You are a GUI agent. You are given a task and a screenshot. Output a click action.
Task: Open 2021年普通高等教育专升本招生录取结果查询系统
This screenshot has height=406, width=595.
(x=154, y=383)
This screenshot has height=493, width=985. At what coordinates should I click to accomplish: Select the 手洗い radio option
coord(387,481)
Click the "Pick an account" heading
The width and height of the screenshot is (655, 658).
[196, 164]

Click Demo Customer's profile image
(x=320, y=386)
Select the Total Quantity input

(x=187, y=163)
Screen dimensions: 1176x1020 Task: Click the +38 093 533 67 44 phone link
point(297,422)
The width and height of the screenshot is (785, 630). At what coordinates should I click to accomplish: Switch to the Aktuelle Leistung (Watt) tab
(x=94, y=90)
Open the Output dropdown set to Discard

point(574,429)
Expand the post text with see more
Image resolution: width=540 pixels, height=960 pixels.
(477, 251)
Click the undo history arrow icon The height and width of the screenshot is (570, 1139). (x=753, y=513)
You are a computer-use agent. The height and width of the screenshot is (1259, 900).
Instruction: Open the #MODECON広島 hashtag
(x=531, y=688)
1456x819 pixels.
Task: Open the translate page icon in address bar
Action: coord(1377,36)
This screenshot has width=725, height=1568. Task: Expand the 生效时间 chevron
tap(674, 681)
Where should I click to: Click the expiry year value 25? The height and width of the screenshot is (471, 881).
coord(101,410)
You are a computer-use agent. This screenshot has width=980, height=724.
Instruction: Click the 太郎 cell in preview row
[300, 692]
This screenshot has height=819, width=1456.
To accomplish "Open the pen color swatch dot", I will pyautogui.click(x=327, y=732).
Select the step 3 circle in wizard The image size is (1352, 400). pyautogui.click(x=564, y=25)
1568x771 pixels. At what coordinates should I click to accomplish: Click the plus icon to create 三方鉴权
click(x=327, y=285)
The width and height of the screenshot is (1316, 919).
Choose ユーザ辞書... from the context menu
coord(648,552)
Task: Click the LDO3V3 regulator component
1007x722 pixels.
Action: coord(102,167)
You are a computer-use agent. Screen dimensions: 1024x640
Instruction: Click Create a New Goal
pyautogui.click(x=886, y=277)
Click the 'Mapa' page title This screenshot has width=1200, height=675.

OBJECTIVE: Reproduce every entry above word for word, with each line exactly as it stands.

EXERCISE ANSWER:
You are a GUI agent. You are given a task and a screenshot. Output a click action.
Task: Open 2021年普通高等教育专升本招生录取结果查询系统
This screenshot has height=406, width=595.
(x=154, y=383)
This screenshot has height=493, width=985. At what coordinates should I click to accomplish: Select the 手洗い radio option
coord(387,481)
Click the "Pick an account" heading
The width and height of the screenshot is (655, 658).
[196, 164]

Click Demo Customer's profile image
(x=320, y=386)
Select the Total Quantity input

(x=187, y=163)
Screen dimensions: 1176x1020 Task: Click the +38 093 533 67 44 phone link
point(297,422)
The width and height of the screenshot is (785, 630). At what coordinates should I click to accomplish: Switch to the Aktuelle Leistung (Watt) tab
(x=94, y=90)
Open the Output dropdown set to Discard

point(574,429)
Expand the post text with see more
Image resolution: width=540 pixels, height=960 pixels.
(477, 251)
Click the undo history arrow icon The height and width of the screenshot is (570, 1139). (x=753, y=513)
You are a computer-use agent. The height and width of the screenshot is (1259, 900).
Instruction: Open the #MODECON広島 hashtag
(x=531, y=688)
1456x819 pixels.
Task: Open the translate page icon in address bar
Action: coord(1377,36)
This screenshot has width=725, height=1568. Task: Expand the 生效时间 chevron
tap(674, 681)
Where should I click to: Click the expiry year value 25? The height and width of the screenshot is (471, 881).
coord(101,410)
You are a computer-use agent. This screenshot has width=980, height=724.
Instruction: Click the 太郎 cell in preview row
[300, 692]
This screenshot has height=819, width=1456.
To accomplish "Open the pen color swatch dot", I will pyautogui.click(x=327, y=732).
Select the step 3 circle in wizard The image size is (1352, 400). pyautogui.click(x=564, y=25)
1568x771 pixels. At what coordinates should I click to accomplish: Click the plus icon to create 三方鉴权
click(x=327, y=285)
The width and height of the screenshot is (1316, 919).
Choose ユーザ辞書... from the context menu
coord(648,552)
Task: Click the LDO3V3 regulator component
1007x722 pixels.
Action: coord(102,167)
You are a computer-use agent. Screen dimensions: 1024x640
Instruction: Click Create a New Goal
pyautogui.click(x=886, y=277)
Click the 'Mapa' page title This screenshot has width=1200, height=675.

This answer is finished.